Kendall Protzmann, MDiv 15, outside the Holbrook Building

“During a time where we see a lot of mainline denominations closing church doors and giving pastors multiple churches as one appointment, chaplaincy- ministry in unsuspecting places- is becoming more relevant,” says Kendall Protzmann (MDiv ’15) about her field education work with Taylor Street Center, a halfway house in the Tenderloin neighborhood of San Francisco. 

As a chaplain, Protzmann provides pastoral care to pregnant and incarcerated women through Refuge, a groundbreaking “template” worship service she designed specifically for the residents of Taylor Street Center. The service can be done by any member of the community without the presence of a chaplain, and includes music, Bible study, communal prayer, table fellowship, and above all else, authenticity with each other and with God.

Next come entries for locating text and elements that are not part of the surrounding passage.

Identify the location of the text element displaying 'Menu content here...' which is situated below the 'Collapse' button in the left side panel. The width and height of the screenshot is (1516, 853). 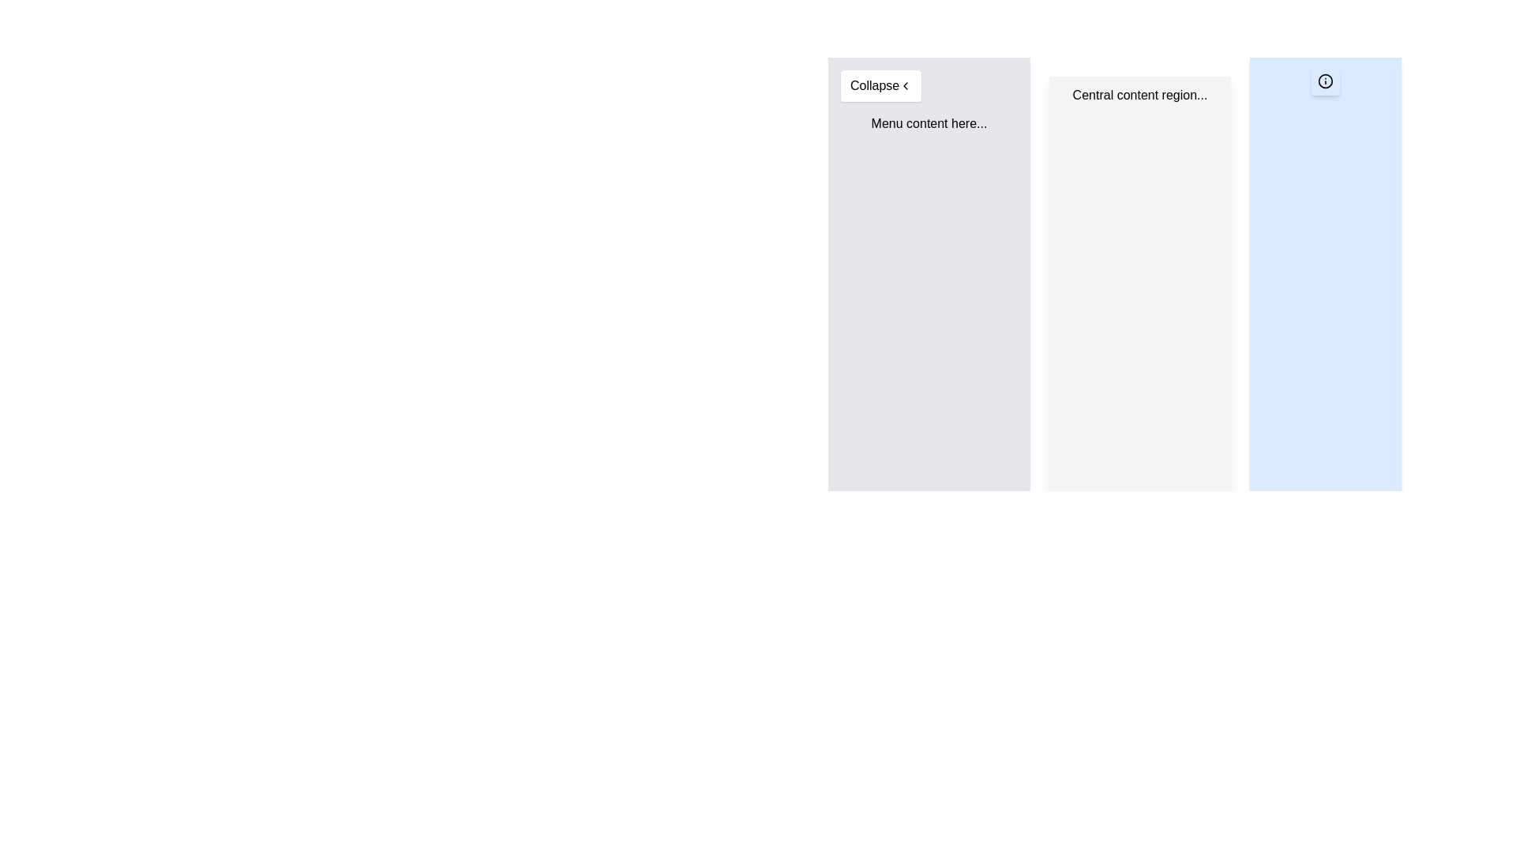
(928, 123).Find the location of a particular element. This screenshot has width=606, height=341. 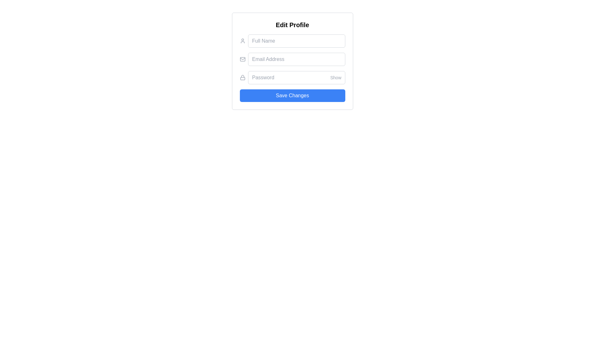

the submit button located at the bottom of the form is located at coordinates (292, 96).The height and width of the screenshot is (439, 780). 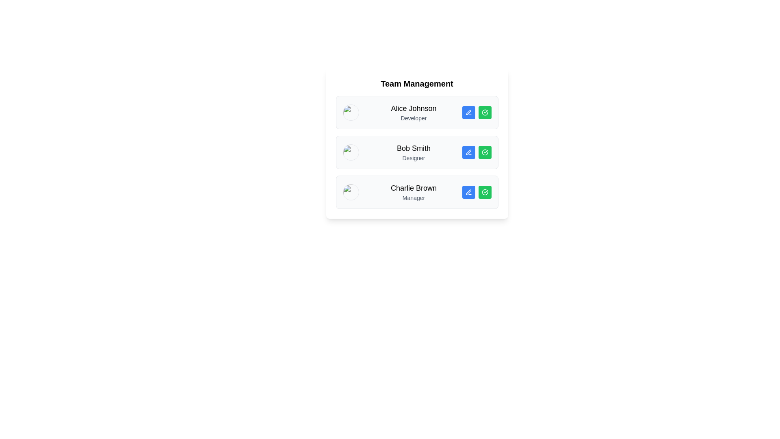 I want to click on text displayed in the text label that indicates the role or position of the individual named 'Alice Johnson' within the top card of the vertical stack, so click(x=413, y=118).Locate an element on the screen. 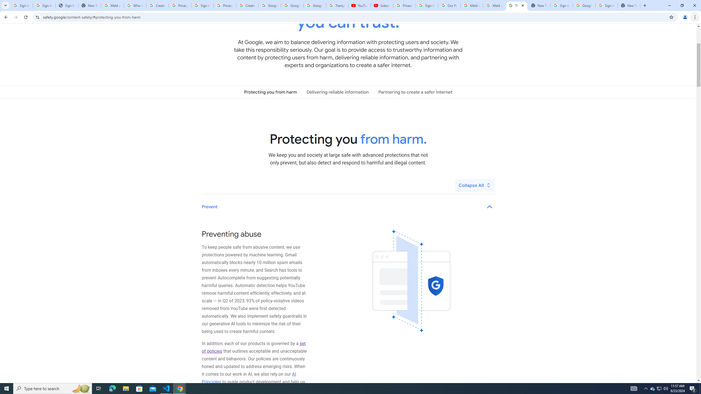  'Protecting you from harm' is located at coordinates (270, 92).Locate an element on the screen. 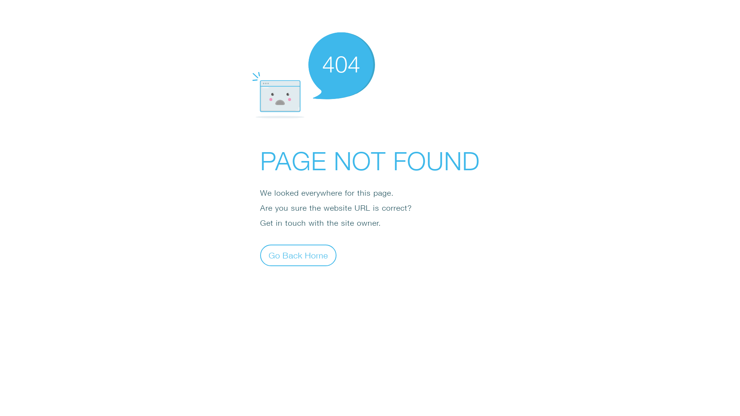  'Go Back Home' is located at coordinates (297, 255).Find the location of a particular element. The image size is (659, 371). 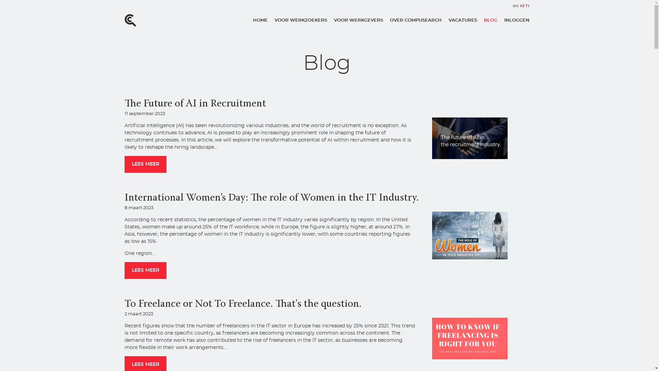

'nl' is located at coordinates (522, 5).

It was in her Christian Education class with Dr. Buyong Lee, and her field education group with Odette Lockwood-Stewart where Protzmann learned to step boldly into the role of a chaplain and discover what it meant theologically and pragmatically.

“I have also discovered along the way what questions I should be asking … in order to create a Christian education curriculum,” Protzmann said. “I have learned that there is ministry in the intentionality of the details of every encounter with someone in ministry, and every handout for the Refuge service.”

Protzmann’s work is not just about Christian education. According to a 2012 Baylor University study* on the effect of religion in helping former prisoners to lead crime-free lives, participants who took part in faith-based programs had significantly lower rates of re-arrest than the participants who did not. With women making up 6.7% of the incarcerated population**, and women who are pregnant and incarcerated having higher recidivism rates when they lack access to services that meet their physical, social, and psychological needs, chaplaincy work like Protzmann’s has the potential to create lasting change.

“There's a way in which how we talk about people defines their identities in society so much so that we lose sight of the sacredness of their humanity,” she says. “Through my work, I do theology as advocacy for the marginalized.... realizing God in them, realizing God in me, and realizing God in the interdependency of doing theology together.”